DP related to combination

1866. Number of Ways to Rearrange Sticks With K Sticks Visible

We can use DP to solve this problem, the basic idea is:

The first number is 1: If the first is 1, then we have one element qualify, the rest is k-1. If we subtract the rest element by 1 for each, it will reduce the problem in to 1 to n -1. Which is DP(n-1, k-1)

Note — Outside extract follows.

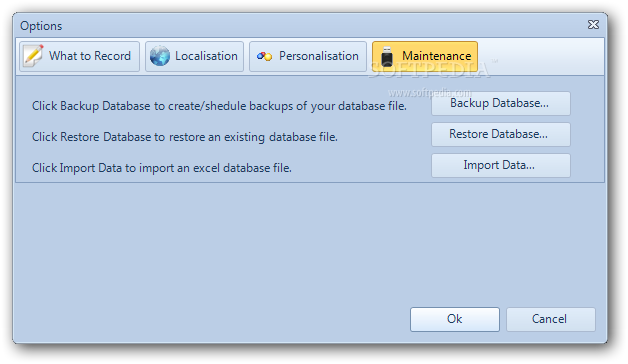
Task: Click the Options title text
Action: pyautogui.click(x=41, y=26)
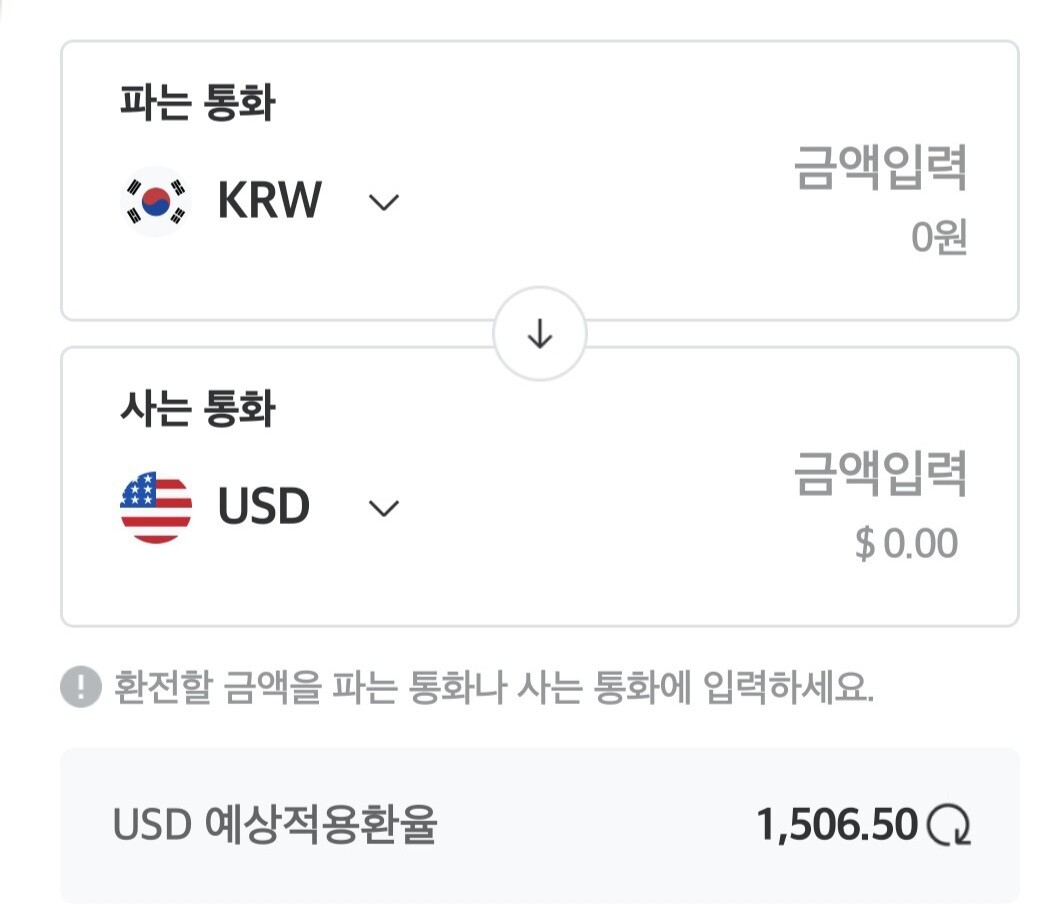Click the 파는 통화 heading
This screenshot has height=924, width=1051.
pyautogui.click(x=198, y=103)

The first number is not 1:

Then 1 will be less than all the element, we have n-1 way to put 1.

for example, 2 _3_

2 1 3

2 3 1

Code is here.

typedef long long LL;
int dp[1010][1010];
const long long MOD = 1e9 + 7;
class Solution {
public:
    long long f(int n, int k) {
        if(n < k || n<0 || k <0) return 0;
        if (n==0 && k ==0) return 1;
        if ( n == k) return 1;
        if (dp[n][k] != -1) return dp[n][k];
        long long ret;
        ret = f(n-1, k-1)+ f(n-1, k)*(LL)(n-1);
        ret %= MOD;
        return dp[n][k] = ret; 
    }
    int rearrangeSticks(int n, int k) {
        if (n == k) return 1;
        memset(dp, -1, sizeof dp);
        return int(f(n, k)%MOD);
    }
};

A similar problem is this one

Number of Monotonically Increasing Lists

Thanks for reading.